Catholic bishops in France announced Monday that they have agreed to “a vast program of renewal” of governance practices in response to a landmark report on clerical sex abuse.
Archbishop Éric de Moulins-Beaufort, president of the French bishops’ conference, said Nov. 8 that the bishops had decided to “initiate a path of recognition and reparation opening for the victims the possibility of mediation and compensation.”
“All of the resolutions that we have voted on constitute a vast program of renewal of our governance practices at the level of the dioceses and at the level of the Church in France,” the archbishop of Reims said in an address broadcast live on French television.
Archbishop Moulins-Beaufort made the announcement on the final day of the bishops’ plenary assembly in Lourdes, southwestern France, which took place Nov. 2-8.
During the week-long meeting, the bishops heard from multiple abuse victims and discussed the implications of an independent report estimating that hundreds of thousands of children were abused in the Catholic Church in France over the past 70 years.
The bishops knelt in an act of penance in Lourdes on Saturday in which an image of a weeping child was unveiled and an abuse survivor shared a testimony.

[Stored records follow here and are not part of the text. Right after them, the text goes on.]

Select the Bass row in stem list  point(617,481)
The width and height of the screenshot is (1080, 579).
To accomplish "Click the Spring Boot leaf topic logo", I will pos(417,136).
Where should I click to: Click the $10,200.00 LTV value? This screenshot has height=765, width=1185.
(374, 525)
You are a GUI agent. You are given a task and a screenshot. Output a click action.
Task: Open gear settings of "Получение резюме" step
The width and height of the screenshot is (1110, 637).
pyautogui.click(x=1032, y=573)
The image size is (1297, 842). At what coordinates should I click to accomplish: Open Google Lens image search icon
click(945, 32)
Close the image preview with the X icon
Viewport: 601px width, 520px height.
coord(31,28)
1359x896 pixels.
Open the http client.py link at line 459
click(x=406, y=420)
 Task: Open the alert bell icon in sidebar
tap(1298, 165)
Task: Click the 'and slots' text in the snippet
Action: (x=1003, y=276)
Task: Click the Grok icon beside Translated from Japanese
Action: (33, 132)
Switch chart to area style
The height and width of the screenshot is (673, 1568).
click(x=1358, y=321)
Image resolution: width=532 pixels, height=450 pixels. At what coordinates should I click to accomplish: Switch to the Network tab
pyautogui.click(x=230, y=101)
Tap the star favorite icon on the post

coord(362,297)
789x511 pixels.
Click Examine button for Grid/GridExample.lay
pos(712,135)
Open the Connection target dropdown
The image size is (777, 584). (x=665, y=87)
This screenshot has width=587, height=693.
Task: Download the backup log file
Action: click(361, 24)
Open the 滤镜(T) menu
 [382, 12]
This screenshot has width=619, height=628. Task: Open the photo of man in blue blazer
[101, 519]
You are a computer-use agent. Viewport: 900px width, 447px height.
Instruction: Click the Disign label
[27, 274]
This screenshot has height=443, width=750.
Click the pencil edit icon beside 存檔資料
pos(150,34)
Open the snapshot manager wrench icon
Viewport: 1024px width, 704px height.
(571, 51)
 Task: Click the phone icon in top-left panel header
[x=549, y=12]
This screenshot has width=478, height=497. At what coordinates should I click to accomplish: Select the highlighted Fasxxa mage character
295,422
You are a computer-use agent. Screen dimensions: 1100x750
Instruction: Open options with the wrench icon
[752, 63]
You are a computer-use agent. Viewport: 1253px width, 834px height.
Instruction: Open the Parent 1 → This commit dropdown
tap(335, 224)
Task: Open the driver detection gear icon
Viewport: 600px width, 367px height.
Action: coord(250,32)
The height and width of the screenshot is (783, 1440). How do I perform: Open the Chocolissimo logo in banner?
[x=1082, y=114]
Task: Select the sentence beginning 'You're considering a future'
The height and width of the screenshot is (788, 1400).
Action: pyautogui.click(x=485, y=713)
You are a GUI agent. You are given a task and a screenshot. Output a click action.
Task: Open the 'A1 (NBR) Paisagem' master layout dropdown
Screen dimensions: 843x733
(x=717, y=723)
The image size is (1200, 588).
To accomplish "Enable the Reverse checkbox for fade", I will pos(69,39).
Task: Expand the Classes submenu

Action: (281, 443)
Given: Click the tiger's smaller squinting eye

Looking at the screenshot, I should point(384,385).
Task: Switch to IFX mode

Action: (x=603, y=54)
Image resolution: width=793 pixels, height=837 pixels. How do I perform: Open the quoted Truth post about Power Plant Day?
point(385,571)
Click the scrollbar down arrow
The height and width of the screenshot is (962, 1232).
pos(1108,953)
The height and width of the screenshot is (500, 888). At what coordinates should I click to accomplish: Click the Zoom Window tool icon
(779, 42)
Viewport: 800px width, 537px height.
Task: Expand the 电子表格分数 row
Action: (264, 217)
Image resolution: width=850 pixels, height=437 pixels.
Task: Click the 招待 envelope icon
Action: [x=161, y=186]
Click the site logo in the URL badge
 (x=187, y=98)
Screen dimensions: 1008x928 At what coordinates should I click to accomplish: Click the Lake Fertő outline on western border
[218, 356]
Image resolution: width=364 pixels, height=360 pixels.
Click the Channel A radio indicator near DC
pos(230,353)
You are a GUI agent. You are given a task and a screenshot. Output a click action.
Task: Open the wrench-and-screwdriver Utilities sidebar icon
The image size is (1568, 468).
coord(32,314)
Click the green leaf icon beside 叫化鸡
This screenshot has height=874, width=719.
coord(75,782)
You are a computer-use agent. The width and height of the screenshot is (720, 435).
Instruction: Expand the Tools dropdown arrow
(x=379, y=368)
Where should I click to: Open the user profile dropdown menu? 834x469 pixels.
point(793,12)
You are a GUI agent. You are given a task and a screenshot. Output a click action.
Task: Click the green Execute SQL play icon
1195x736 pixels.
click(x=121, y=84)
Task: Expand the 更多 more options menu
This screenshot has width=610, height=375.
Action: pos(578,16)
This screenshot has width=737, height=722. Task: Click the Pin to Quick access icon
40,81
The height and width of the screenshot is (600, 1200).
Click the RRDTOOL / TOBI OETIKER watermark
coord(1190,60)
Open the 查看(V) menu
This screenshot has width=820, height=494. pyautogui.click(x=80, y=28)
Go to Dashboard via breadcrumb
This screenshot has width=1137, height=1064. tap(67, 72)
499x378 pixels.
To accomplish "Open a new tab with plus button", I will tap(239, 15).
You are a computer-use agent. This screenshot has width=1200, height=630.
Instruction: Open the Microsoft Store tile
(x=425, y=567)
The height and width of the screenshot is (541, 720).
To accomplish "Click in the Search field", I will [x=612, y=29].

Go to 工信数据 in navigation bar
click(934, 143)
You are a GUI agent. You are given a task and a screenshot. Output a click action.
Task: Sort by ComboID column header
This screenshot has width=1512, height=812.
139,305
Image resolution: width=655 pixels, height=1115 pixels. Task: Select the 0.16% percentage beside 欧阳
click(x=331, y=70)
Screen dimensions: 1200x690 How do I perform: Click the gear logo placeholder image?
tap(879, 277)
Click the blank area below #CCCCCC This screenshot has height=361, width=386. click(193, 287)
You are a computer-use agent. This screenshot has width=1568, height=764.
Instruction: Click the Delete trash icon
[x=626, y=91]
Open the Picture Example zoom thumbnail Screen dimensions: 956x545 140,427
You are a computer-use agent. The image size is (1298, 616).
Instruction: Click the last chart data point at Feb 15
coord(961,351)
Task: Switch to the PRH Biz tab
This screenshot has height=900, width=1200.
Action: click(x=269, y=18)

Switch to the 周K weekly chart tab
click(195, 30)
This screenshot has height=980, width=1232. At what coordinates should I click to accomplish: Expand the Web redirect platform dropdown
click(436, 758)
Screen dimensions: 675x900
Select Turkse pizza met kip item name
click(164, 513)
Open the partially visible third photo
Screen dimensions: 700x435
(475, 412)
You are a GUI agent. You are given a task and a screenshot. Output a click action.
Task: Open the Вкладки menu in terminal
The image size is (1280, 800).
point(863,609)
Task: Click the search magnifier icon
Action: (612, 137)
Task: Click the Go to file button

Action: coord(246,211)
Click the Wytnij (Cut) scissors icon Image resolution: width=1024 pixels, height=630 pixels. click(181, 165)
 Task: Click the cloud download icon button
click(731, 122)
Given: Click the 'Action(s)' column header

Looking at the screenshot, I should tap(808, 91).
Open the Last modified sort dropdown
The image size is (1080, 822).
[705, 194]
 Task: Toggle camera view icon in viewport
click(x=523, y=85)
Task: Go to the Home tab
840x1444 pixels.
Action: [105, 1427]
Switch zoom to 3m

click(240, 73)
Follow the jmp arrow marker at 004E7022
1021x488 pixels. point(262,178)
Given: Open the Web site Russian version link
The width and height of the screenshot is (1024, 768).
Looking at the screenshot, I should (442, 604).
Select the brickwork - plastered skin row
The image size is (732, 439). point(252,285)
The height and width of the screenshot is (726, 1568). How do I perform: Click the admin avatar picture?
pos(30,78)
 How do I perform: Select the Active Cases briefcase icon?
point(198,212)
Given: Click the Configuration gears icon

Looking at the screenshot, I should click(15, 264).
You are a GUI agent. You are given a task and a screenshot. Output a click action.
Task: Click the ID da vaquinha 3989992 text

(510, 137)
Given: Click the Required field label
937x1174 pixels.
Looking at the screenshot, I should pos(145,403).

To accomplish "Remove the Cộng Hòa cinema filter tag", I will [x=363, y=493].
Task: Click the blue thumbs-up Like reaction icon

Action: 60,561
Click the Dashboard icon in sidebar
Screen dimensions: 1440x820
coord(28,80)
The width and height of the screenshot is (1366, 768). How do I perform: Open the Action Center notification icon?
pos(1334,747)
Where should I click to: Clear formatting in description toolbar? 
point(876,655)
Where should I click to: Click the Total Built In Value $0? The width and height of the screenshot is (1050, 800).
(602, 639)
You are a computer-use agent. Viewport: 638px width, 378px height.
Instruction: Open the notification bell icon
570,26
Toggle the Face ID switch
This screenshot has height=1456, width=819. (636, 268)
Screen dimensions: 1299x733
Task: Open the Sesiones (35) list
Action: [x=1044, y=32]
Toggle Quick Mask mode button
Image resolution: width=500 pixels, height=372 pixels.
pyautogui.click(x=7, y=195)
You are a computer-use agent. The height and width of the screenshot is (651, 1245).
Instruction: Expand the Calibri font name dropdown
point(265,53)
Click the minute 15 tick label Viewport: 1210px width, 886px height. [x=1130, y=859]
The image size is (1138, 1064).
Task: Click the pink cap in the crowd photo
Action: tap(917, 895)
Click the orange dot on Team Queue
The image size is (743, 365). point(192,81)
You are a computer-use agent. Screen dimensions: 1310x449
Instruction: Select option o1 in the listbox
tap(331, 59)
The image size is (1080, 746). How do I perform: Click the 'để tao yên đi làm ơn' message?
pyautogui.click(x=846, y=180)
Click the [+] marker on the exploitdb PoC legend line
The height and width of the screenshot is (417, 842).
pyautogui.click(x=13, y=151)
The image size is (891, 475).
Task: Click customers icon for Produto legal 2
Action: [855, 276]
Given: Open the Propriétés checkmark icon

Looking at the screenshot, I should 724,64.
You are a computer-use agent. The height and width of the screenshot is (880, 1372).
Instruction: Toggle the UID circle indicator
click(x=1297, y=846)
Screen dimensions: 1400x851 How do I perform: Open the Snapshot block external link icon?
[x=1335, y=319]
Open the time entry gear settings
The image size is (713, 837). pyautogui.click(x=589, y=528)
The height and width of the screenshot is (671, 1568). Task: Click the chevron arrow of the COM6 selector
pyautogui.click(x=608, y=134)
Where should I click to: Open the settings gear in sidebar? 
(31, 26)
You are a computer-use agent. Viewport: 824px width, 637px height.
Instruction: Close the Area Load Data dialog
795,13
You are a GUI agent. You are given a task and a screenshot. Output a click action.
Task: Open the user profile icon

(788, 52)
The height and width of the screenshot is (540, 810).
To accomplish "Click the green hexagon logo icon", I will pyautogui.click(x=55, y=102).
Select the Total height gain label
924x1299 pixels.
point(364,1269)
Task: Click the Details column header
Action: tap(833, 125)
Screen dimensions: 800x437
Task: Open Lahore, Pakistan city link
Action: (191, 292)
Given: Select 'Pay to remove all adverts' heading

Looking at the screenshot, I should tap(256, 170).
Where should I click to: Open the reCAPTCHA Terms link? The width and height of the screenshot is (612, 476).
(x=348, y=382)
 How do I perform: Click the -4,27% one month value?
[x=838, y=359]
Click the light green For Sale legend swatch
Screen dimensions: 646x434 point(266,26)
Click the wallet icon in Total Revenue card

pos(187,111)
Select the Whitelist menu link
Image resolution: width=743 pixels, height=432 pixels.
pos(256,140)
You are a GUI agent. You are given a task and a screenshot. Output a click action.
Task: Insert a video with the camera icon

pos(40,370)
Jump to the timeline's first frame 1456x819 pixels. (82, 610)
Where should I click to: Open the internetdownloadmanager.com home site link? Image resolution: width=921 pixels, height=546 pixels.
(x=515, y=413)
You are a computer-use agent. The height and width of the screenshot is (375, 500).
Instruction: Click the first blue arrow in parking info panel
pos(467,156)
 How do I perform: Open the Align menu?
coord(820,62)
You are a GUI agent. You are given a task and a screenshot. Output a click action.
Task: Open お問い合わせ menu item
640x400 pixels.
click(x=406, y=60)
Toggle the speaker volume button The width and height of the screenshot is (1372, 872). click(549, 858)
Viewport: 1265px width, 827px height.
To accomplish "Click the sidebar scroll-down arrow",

Archbishop Moulins-Beaufort said in his speech that the bishops had recognized the Church’s “institutional responsibility” and had decided to implement reforms based on what they had learned from the 2,500-page report by the Independent Commission on Sexual Abuse in the Church (CIASE).
“We did it above all because we felt God’s gaze on us, because we felt disgust and fear rise up in us as we realized what so many people had experienced and were experiencing in terms of suffering, even though they had the right to receive the light, the consolation, the hope of God,” the archbishop said.
Among the resolutions voted on by the French bishops was an agreement to sell off real estate and movable property of some Catholic dioceses as necessary to supplement a fund to compensate abuse victims.
The bishops also established working groups dedicated to supporting the Church’s efforts to address and prevent abuse.